障舞團獨腳舞者徐婉琪(前左一)與團員表演《站在高崗上》。 

殘而不廢舞得感人   

( 文\圖:記者江智慧 )

看不到,為什麼要去冒險?沒有腳,為什麼要讓別人知道?聽不到,為什麼要站上舞台?殘障人士的生活已經比一般人不方便,為什麼要給自己找難題?四肢健全的宅男宅女大有人在,五體不滿足的殘障者卻拿圍棋一段、登上日本富士山,還要站上舞台、到各國表演。這群殘障者是挑戰自我的勇者,藉舞台表演消除世俗眼光對殘障者的偏見,證明自己的能力可以超越一般人,舞出自我,也激勵他人。

林信廷成台灣首批盲人舞者

台灣鳥與水殘障舞團五月來到灣區表演。視障者林信廷在舞台上唱著台灣盲人歌手蕭煌奇的歌曲《你是我的眼》歌聲動人,彷彿也訴說著心路歷程。與團員跳著踢踏舞,也許變換隊形時有著些許躊躇,舞步卻與團員一致抓緊節奏。今年37歲的他因隔代遺傳,視力從小慢慢惡化,七、八年前開始失去視力,現在完全看不見。
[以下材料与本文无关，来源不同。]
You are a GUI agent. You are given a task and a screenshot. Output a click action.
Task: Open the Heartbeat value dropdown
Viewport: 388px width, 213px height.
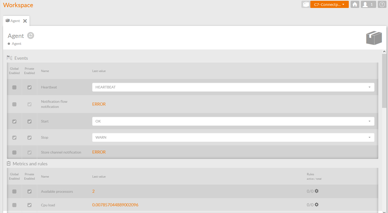[233, 87]
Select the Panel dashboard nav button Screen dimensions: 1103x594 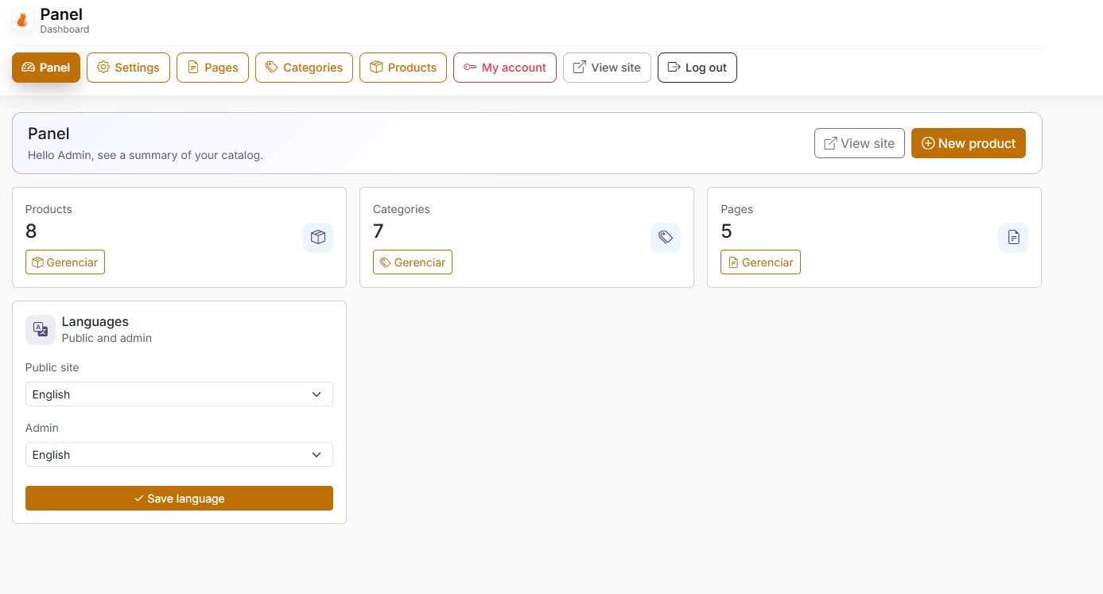(46, 68)
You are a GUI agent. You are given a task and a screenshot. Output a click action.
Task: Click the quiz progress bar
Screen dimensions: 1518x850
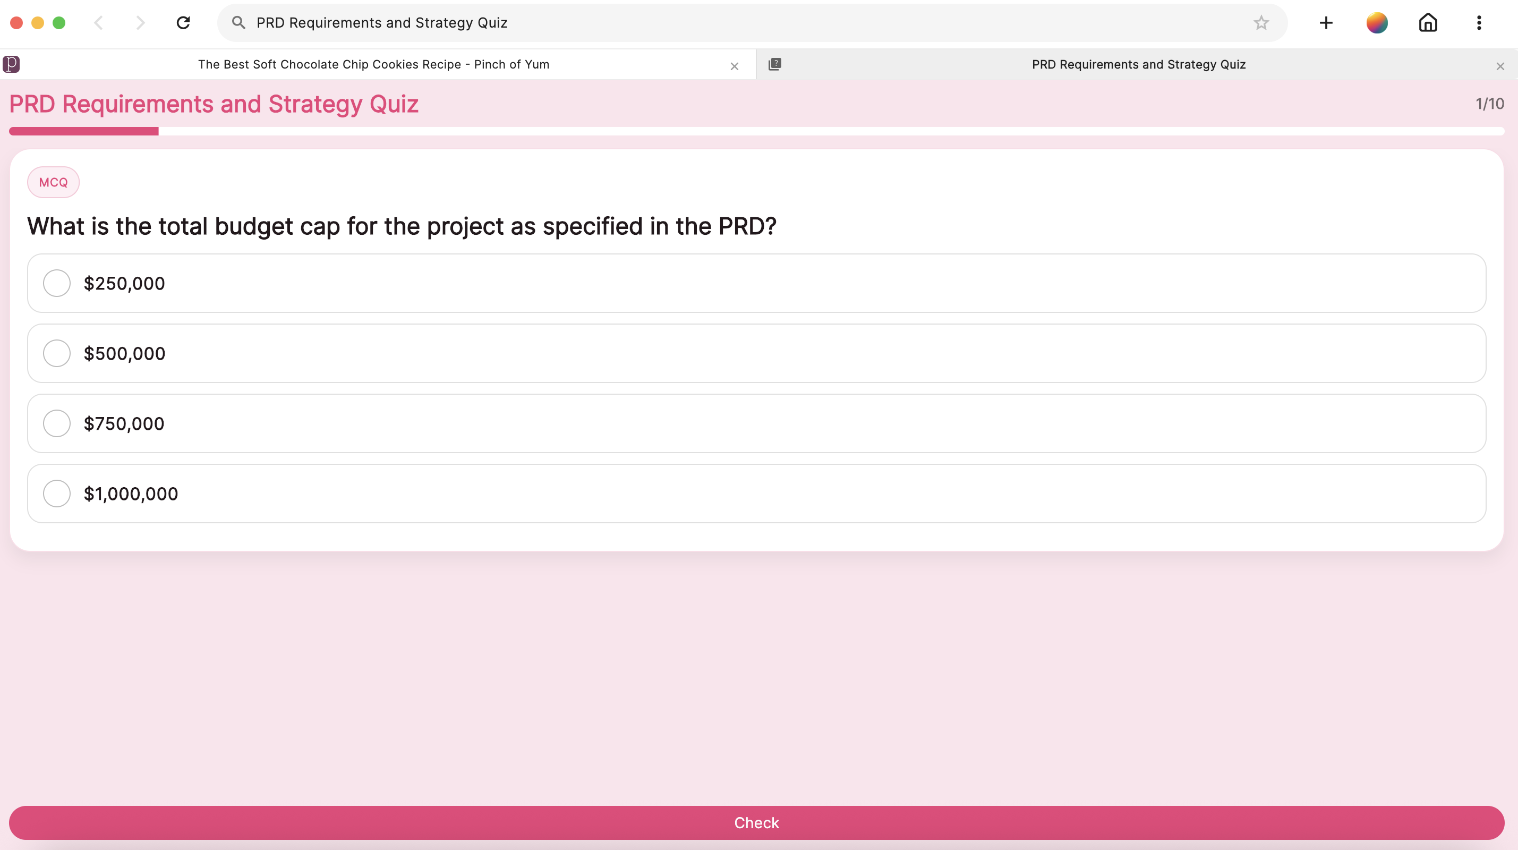coord(757,131)

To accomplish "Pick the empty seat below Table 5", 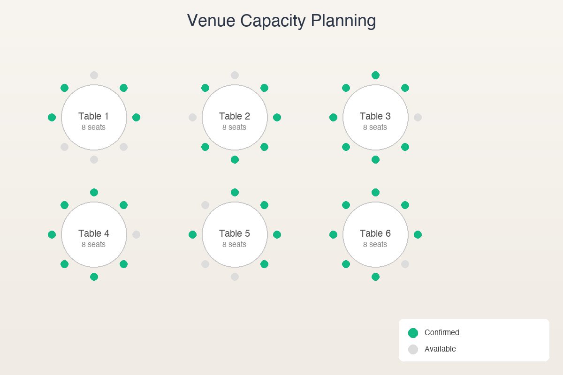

回憶接近全盲的那一段時間,林信廷不敢拿盲人白手杖出門,因為深怕別人知道「我是盲人」。幾年前他與一群視障者在台灣挑戰服裝秀。看不見,卻像模特兒一樣走伸展台天橋,相當成功,讓他想挑戰更高難度。透過視障協會找到鳥與水舞團的顏翠珍老師,林信廷成為台灣第一批盲人舞者,顏翠珍也成為台灣第一個教盲人舞團跳舞的老師。

視障者走路怕撞到、跌倒,行動受限、動作不流暢。在台上跳舞,會不會不小心掉到舞台下?會不會撞到其他人?一般人學舞很快,視障者練了三、四個月才學會,動作要流暢可能需練一年。林信廷想站上舞台,必須克服種種,背後充滿積極的動力。

林信廷平時當按摩師,業餘時利用星期六的三、四個小時,到韻律教室與鳥與水舞團的殘障朋友一起練習。這個舞團集合視障、肢體殘障、侏儒症人士。在台灣常到學校與監獄表演,進行生命教育的工作,鼓勵學生與受刑人。也到國外表演,甚至連續三年在亞洲舞蹈大賽殘障組拿到首獎。

徐婉琪脫下義肢上台表演

「自己是殘障者,通常受別人幫忙,現在卻反過來幫助別人、啟發別人,覺得自己更有價值,對社會有貢獻。」林信廷這麼說。加入舞團後他找回自信,可以去挑戰許多其他盲人做不到的事,行動比一般盲人更自在,也證明自己存在的價值,相信自己的能力可以超越正常人。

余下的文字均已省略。